(WHAT THIS TASK INVOLVES): Return the lines starting with the line containing "The width and height of the screenshot is (1527, 1176)." and going on through the line containing "Action: (x=1150, y=462)", character for character, with the pictures left out.
################
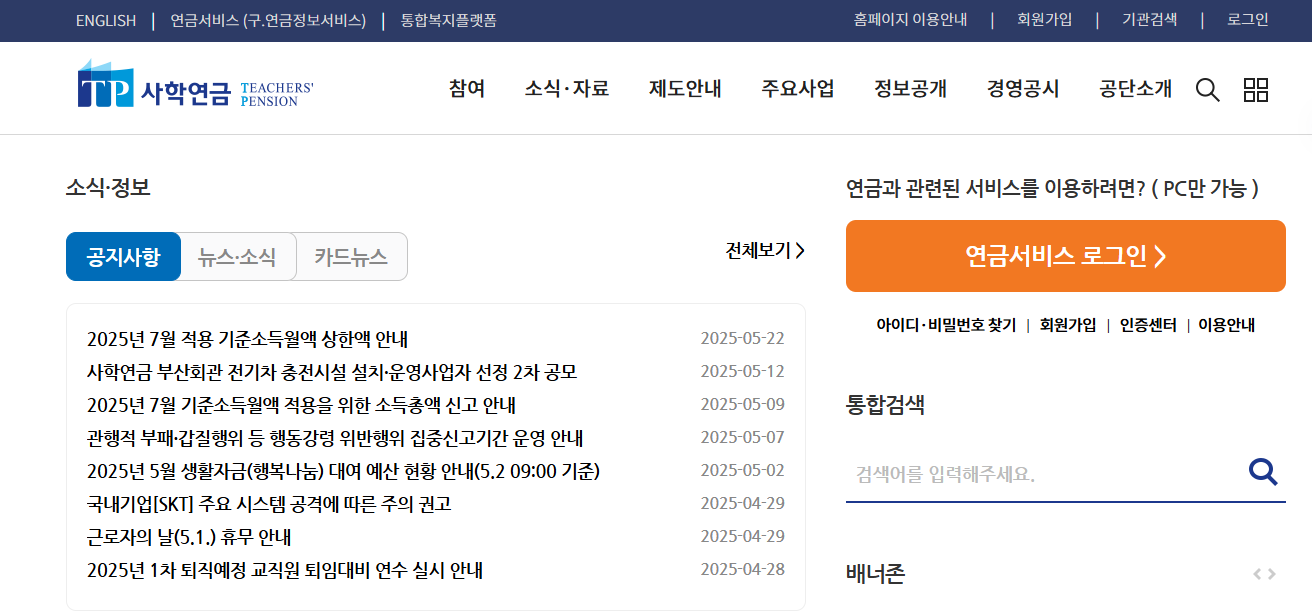Select the 공지사항 tab

coord(123,256)
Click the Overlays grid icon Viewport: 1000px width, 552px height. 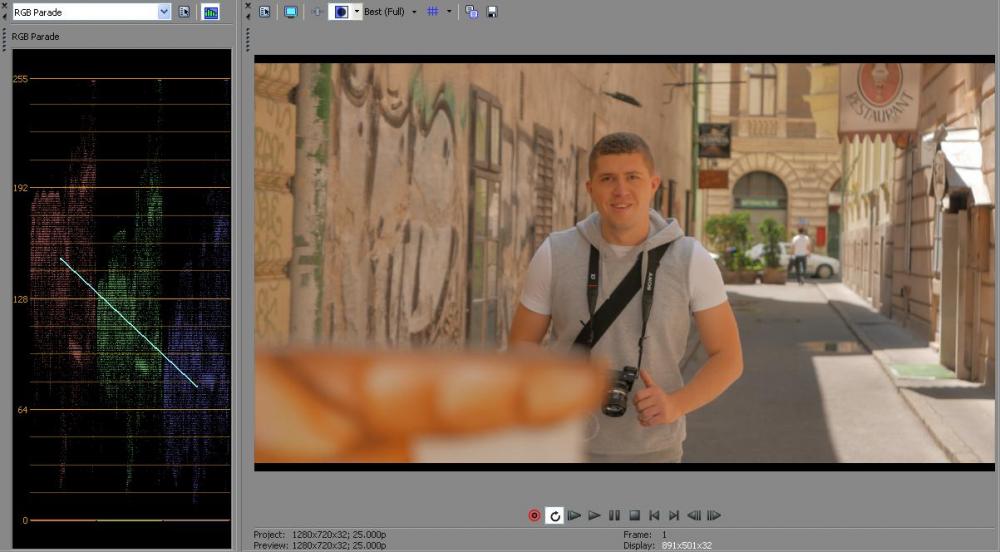point(433,12)
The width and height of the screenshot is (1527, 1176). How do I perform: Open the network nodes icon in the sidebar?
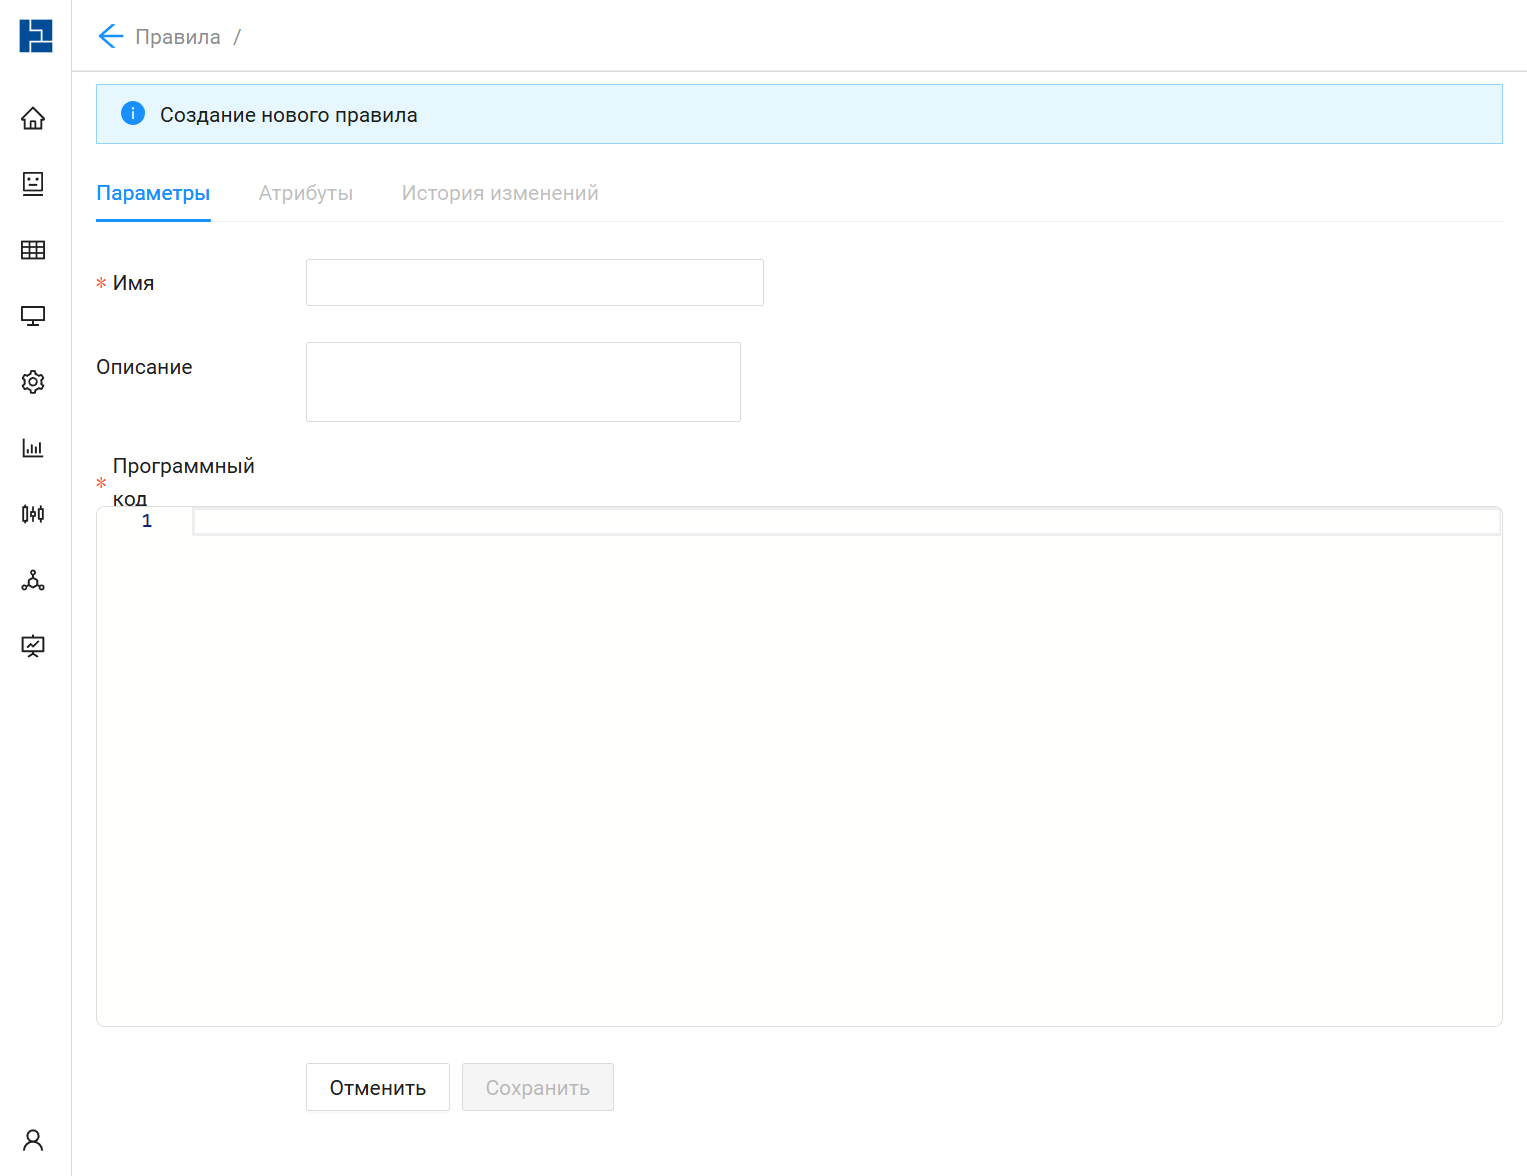[x=33, y=580]
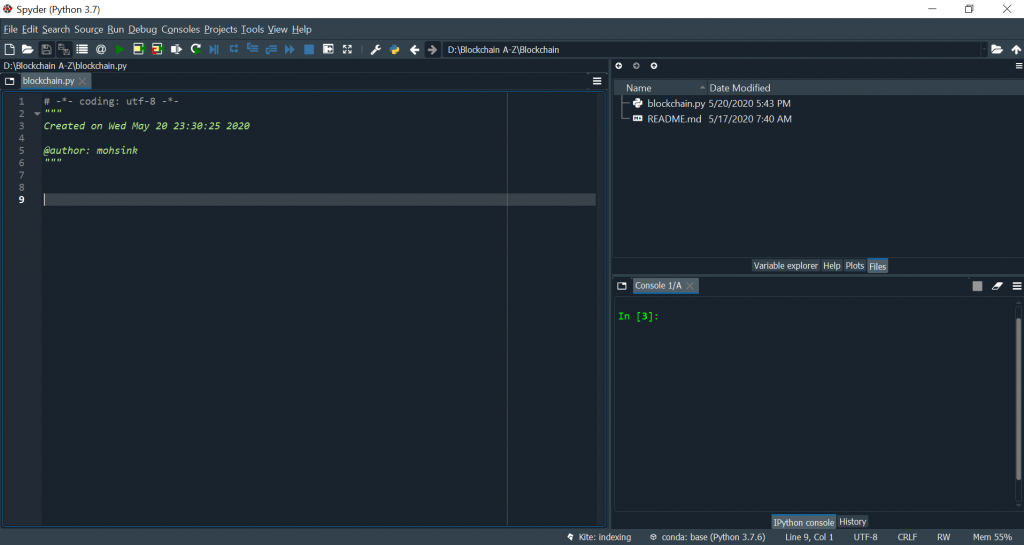Open the IPython console options hamburger menu

point(1016,286)
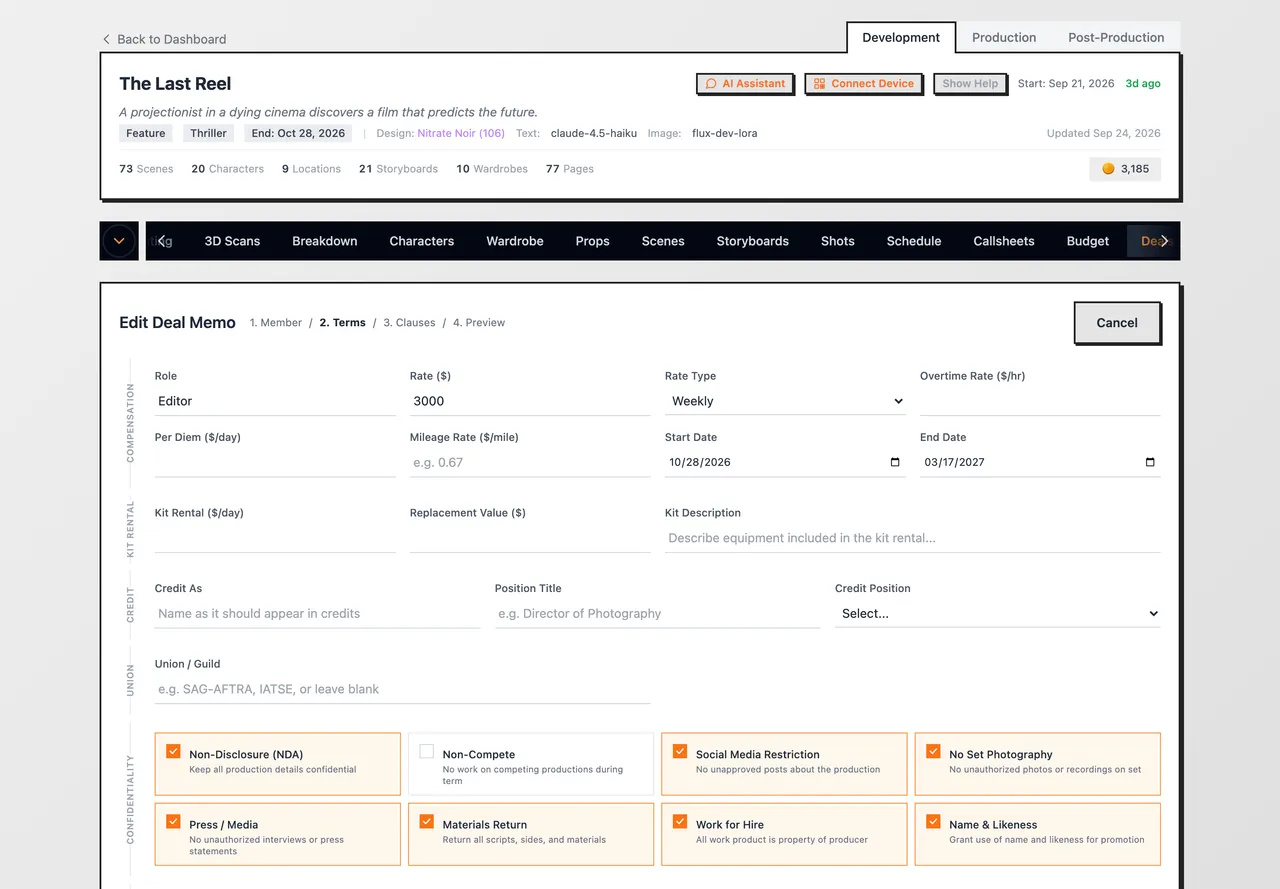
Task: Open the End Date calendar picker icon
Action: (x=1150, y=462)
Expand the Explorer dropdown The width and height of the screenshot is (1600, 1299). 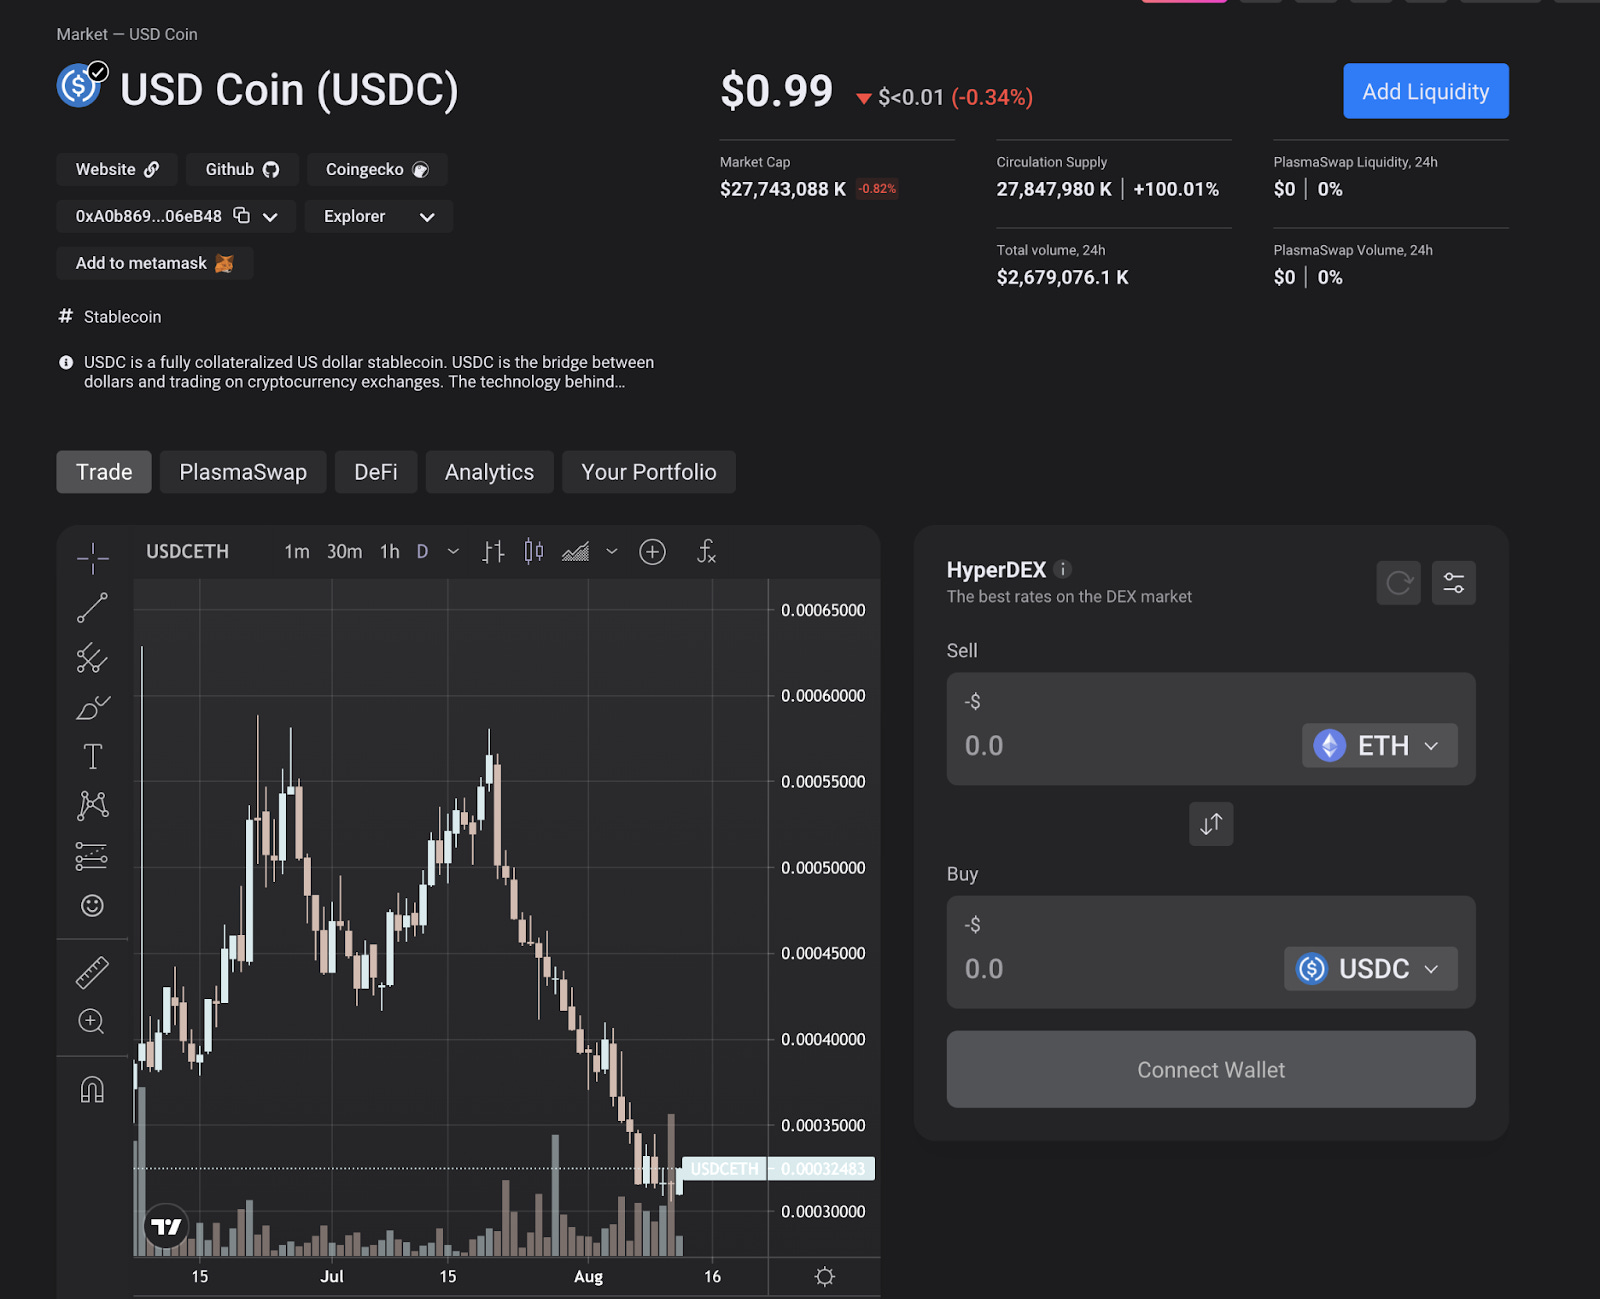[379, 216]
################
(SOLVED EXERCISE):
The width and height of the screenshot is (1527, 1176). How do I perform: Open the network nodes icon in the sidebar?
[x=33, y=580]
Open the IPython console options hamburger menu

point(1016,286)
Task: Open the End Date calendar picker icon
Action: (x=1150, y=462)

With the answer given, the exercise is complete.